El Real Madrid se hunde frente al submarino amarillo

Y se volvió a pinchar en una jornada clave. En menos de un mes los blancos han perdido dos veces y se han desenganchado en muchas partes. Los de Benítez volvieron a decepcionar cuando más se esperaba de ellos. El Barça llevaba dos empates seguidos en Liga y parecían tenderle la mano a los blancos para ayudarles a recuperarse del bofetón que se llevaron hace casi un mes. Sin embargo, el Real Madrid de Benítez se hunde bajo presión. No responde en los partidos clave y eso pasa factura en el crédito del entrenador. Crédito, por cierto, que hace semanas que ha perdido en el Santiago Bernabéu.

El Villarreal fue el primero en crear peligro. Una gran jugada individual del congoleño Bakambu, con caño incluido a Sergio Ramos (que volvía al once, por cierto), acabó en las botas de Jonathan Dos Santos para estrellar el balón al palo derecho de la portería de Keylor. Al submarino amarillo salió muy ordenado en los instantes iniciales del encuentro y eso ayudó a que los blancos, descosidos en ataque, apenas crearan peligro a Aréola. A los nueve minutos, Bruno recuperó un balón que Modric perdió de forma incomprensible cerca del área. El centrocampista amarillo combinó con Bakambu y éste en un pase muy inteligente dejó sólo a Soldado para que el valenciano pusiera a los locales por delante. 

Los de Marcelino optaron por una presión asfixiante y eso, ayudado de la pésima movilidad de los blancos, provocó que con muy poco crearan peligro al área madridista. Frente a esa presión, los blancos eran incapaces de enlazar dos pases seguidos y recurrieron a balones largos. A los 26 minutos, un balón a la espalda de Pepe que ganó Bakambu (que fue un verdadero incordio durante la primera mitad) se convirtió en la ocasión más clara del submarino para aumentar la ventaja. Diez minutos después, el propio Bakambu, tras un centro raso de Denis Suárez que Ramos no acierta a despejar, tendría otra ocasión muy clara. Los blancos llegaban al descanso con otra parte que habían tirado a la basura, como contra el Getafe, el Sevilla, Éibar, Las Palmas...


Los jugadores del Villarreal celebran el primer tanto / Imagen: LFP

En la segunda mitad los blancos imprimieron una electricidad al partido durante el primer cuarto de hora desorientando por completo a los de Marcelino. En una llegada blanca Musacchio derribó a Cristiano Ronaldo dentro del área provocando un penalti que todo el mundo vio menos Undiano Mallenco. Los blancos merecían el empate pero les faltó claridad en los últimos metros y, sobretodo, puntería. Los locales, por su parte, aprovecharon la acumulación de jugadores blancos en campo contrario para salir a la contra en el mínimo error.

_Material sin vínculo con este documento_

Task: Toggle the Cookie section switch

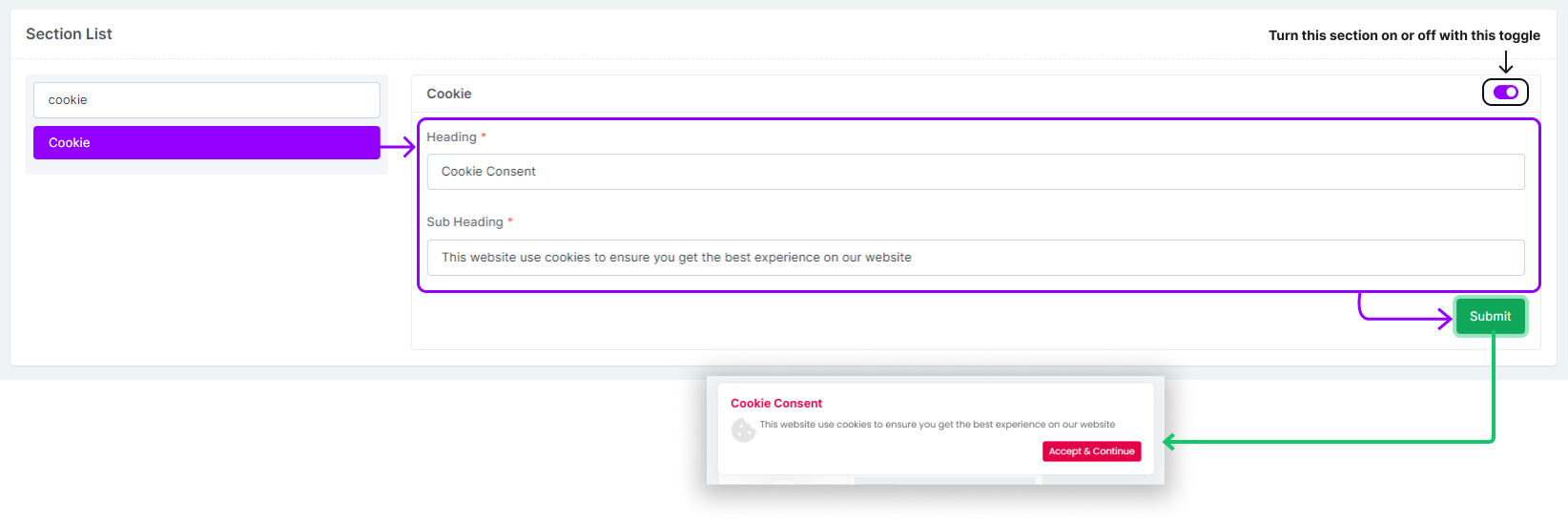Action: point(1505,93)
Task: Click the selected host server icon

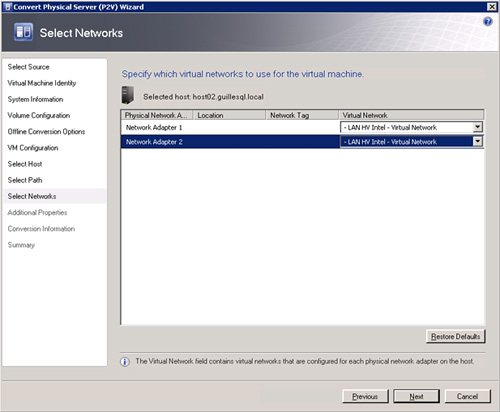Action: [x=128, y=95]
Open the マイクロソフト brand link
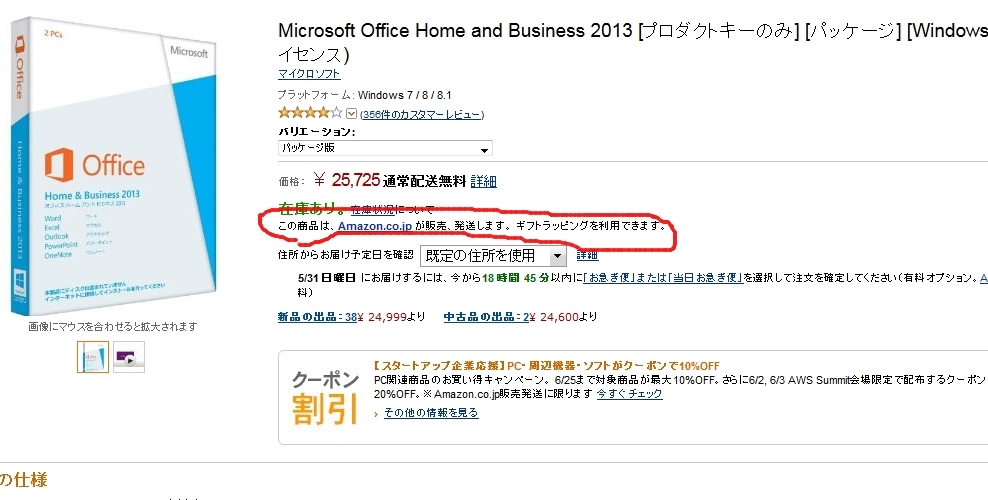This screenshot has width=988, height=500. 309,74
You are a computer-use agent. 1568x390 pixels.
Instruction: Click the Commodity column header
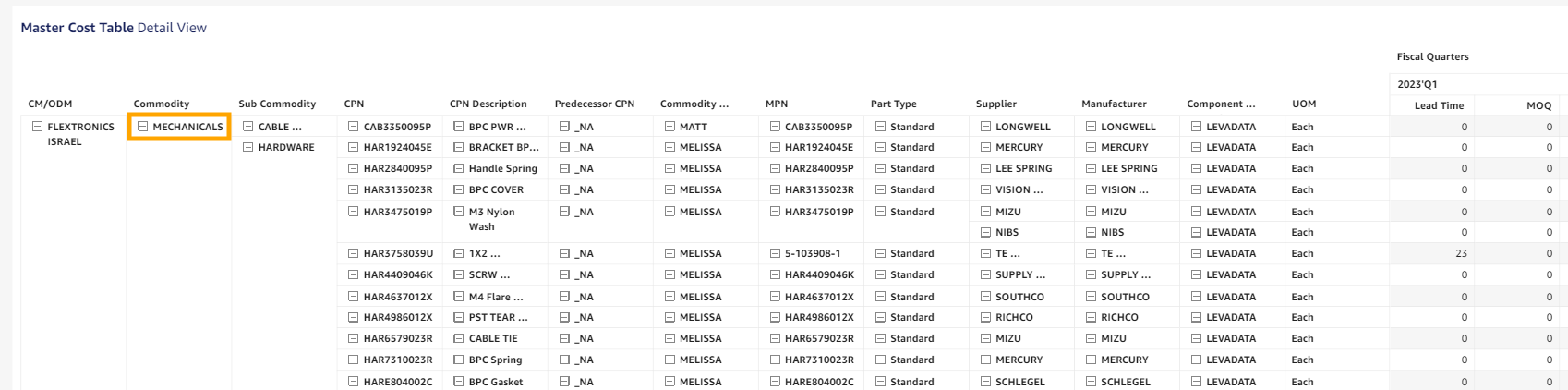pos(161,104)
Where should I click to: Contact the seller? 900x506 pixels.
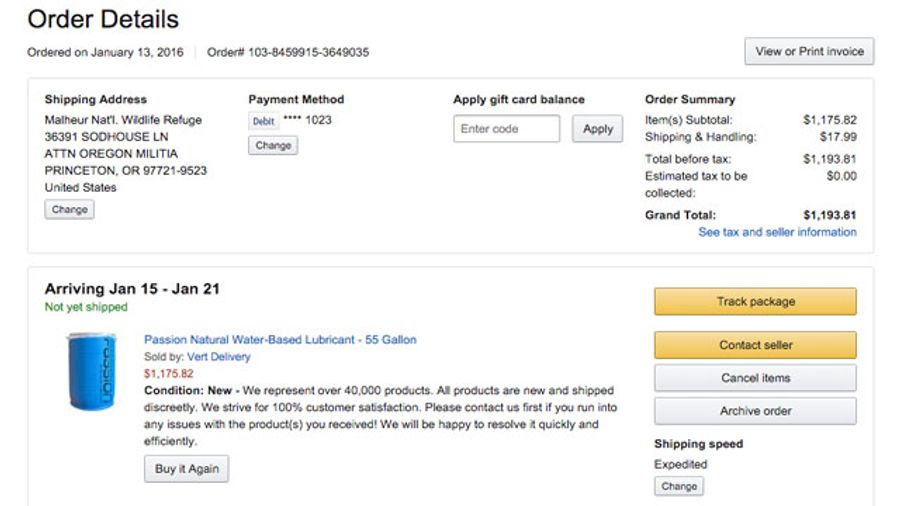coord(755,345)
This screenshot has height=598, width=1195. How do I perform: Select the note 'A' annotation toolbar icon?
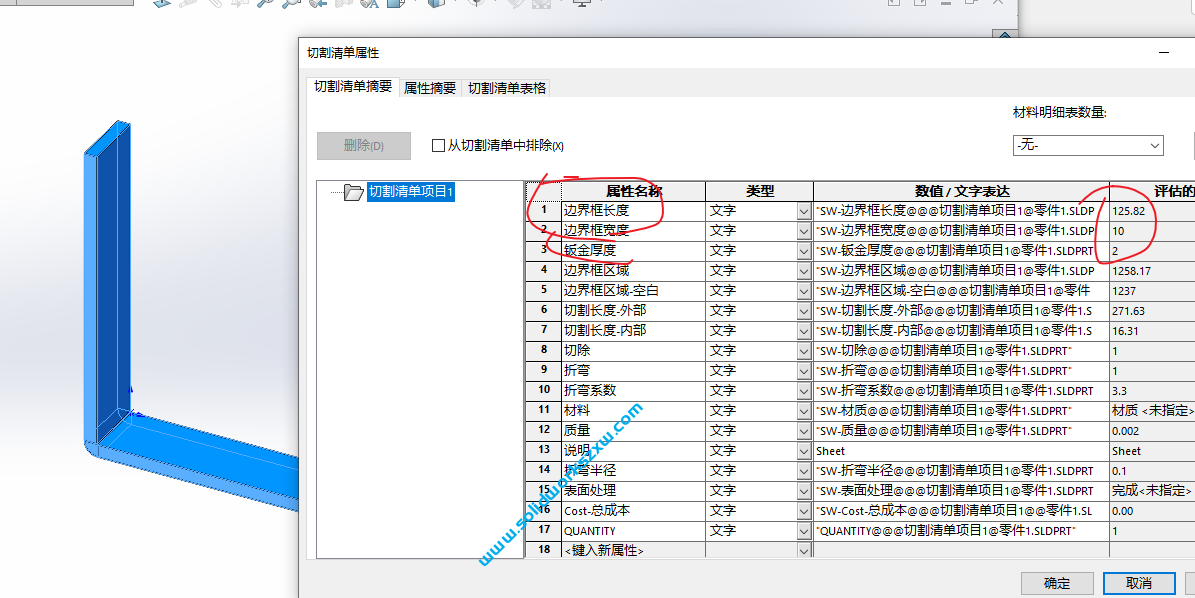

Benítez dio entrada a Isco y Kovacic para meter más pólvora arriba en detrimento de Modric y Casemiro. James, un partido más, volvió a ser el más destacado del equipo blanco. Los blancos tuvieron muy buenos minutos cuando al colombiano se le encendió la bombilla. En los instantes finales, Marcelo tuvo que pedir el cambio por lesión en el muslo derecho. En su lugar entró Jesé, que apenas tuvo tiempo para crear peligro. A falta de las pruebas pertinentes, lo del conjunto blanco con las lesiones esta temporada es digno de estudio. 

A Rafa Benítez se le acaban los argumentos. Él mismo era quien estuvo escondiendo durante once partidos las carencias que tenía el equipo detrás de los números de inmbatibilidad. Si es valiente, deberá sacar los número de este último mes, donde se ha perdido contra Sevilla, Barça y Villarreal. Los blancos siguen con un preocupante déficit de intensidad, que si no se equilibra en los partidos clave hará que digan muy pronto adiós a las dos competiciones que les quedan. Ocho de los jugadores que han jugado hoy le metieron cuatro goles hace año y medio al Bayern en el Allianz Arena, lo que demuestra que es el mismo bloque de jugadores que ganaron la Décima con varios retales. Al técnico se le acaban las excusas.